■ What you need to do: Copy the data below word for word, everything from the line containing "This screenshot has" down to the line containing "pos(177,165)", both lines included. Leave the pictures out of your copy.

■ Excerpted records:
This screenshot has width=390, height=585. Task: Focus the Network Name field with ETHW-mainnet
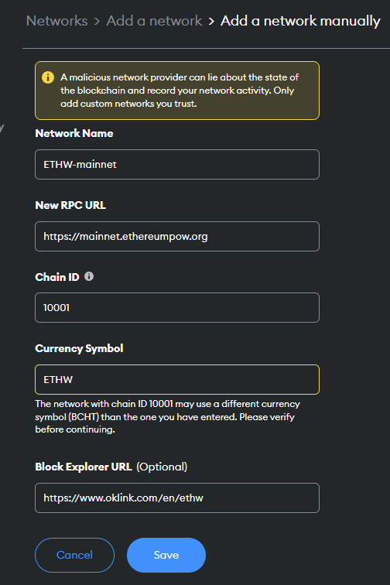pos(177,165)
---
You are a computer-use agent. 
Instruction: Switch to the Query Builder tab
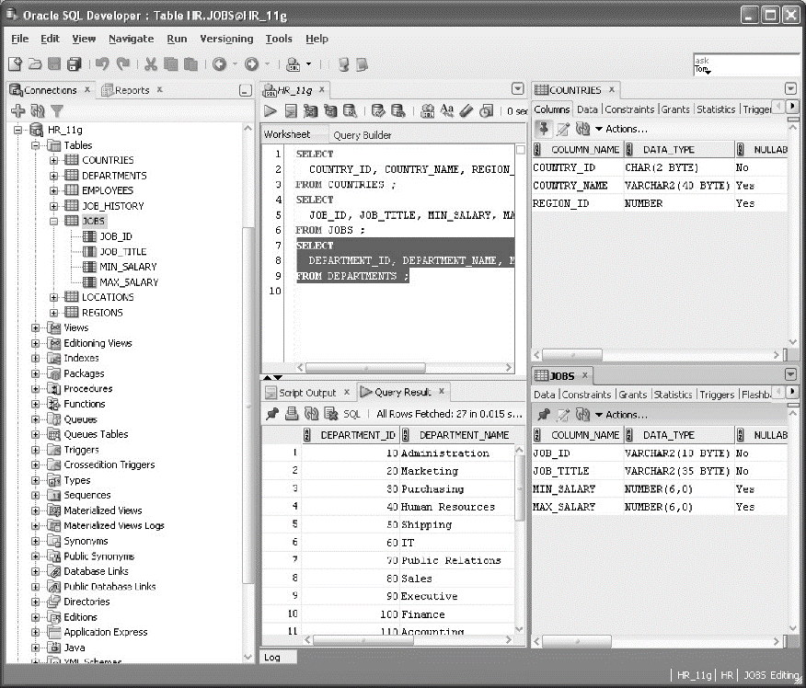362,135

■ Problem solution:
This screenshot has width=390, height=585. Task: Focus the Network Name field with ETHW-mainnet
pos(177,165)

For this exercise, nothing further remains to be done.